File spoon-archives/deleuze-guattari.archive/d-g_1995/d-g_Sep.95, message 64


Date: Thu, 14 Sep 1995 23:47:42 -0500 (CDT)
From: cnd7750-AT-UTARLG.UTA.EDU
Subject: Susan saying more


Tim: "Susan, i'm not going to argue these crazy points with you. Even
if you do know what you are talking about philosophically, it still
has no practical bearing."
Me: "We've have been over the grounds for your belief in the 
real/unreal dualism and eliminated them. Remember? Could you explain
to me how an occurrence could not be real?"
Tim: "Obviously things are real, but thoughts about things are not
necessarily true."
Me: "Aren't thoughts things too?"
Tim: "I guess they are. But they are not always correct."

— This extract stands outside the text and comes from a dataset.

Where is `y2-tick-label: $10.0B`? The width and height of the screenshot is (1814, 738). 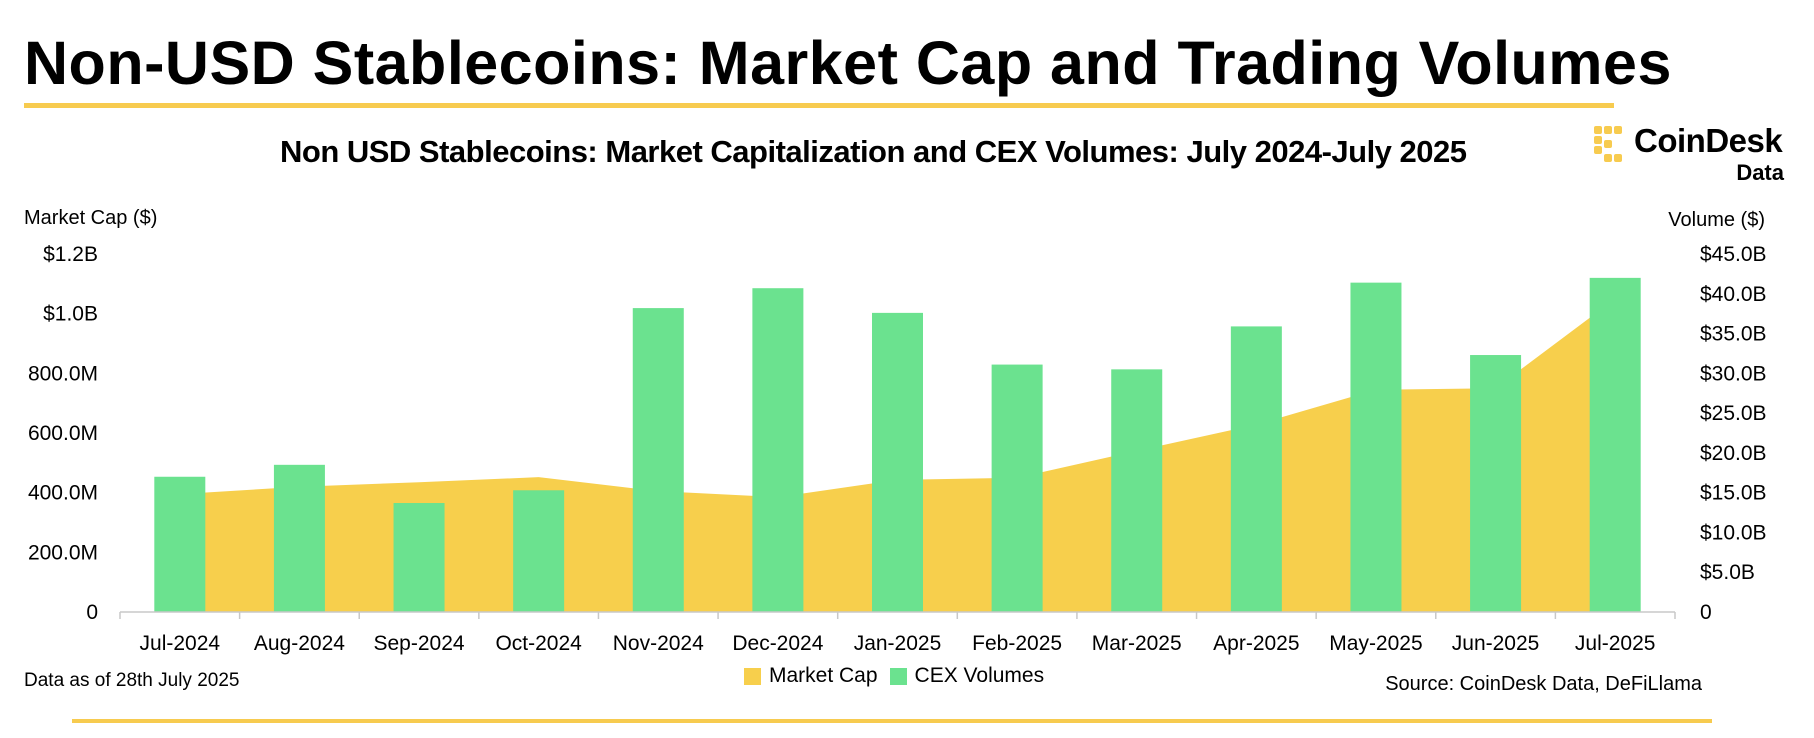
y2-tick-label: $10.0B is located at coordinates (1734, 532).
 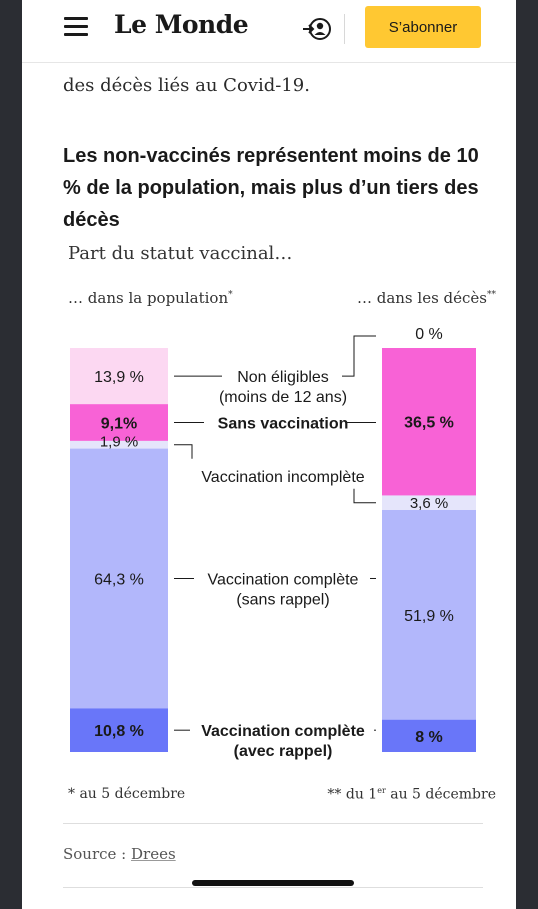 I want to click on bar-segment-population-complete-sans-rappel, so click(x=119, y=578).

Me: "You seem to be attempting to straddle the line between thought
being something and being about something. Let me introduce you
to the Socratic dialectic and tell you you had better get off the
line lest your nuts get chopped on the 'in between' stance you
are here attempting. It is obvious that you are still trapped in
the conceptual web of representation. Thought is not about something,
it is something. That is, it is just as physical as your now
castrated testicles. Thought does not represent the world like
a mirror that simply reflect images. Rather, the physical composition
of the human body necessarily affects the presentation of the 
phenomena with which the body comes in contact. What we call
intelligence is the coordination between sensory input and
motor skill activation, i.e., the power to receive external
affects, embody them, and then discharge some amount of force
in a way tht affects other forces in a way that a group of human
bodies uses the phoneme 'good' to describe. Your concern for
practice, being 'practical', verifies that you unknowingly
associate intelligence with the power to turn sensory inputs
into previously established 'good' movements."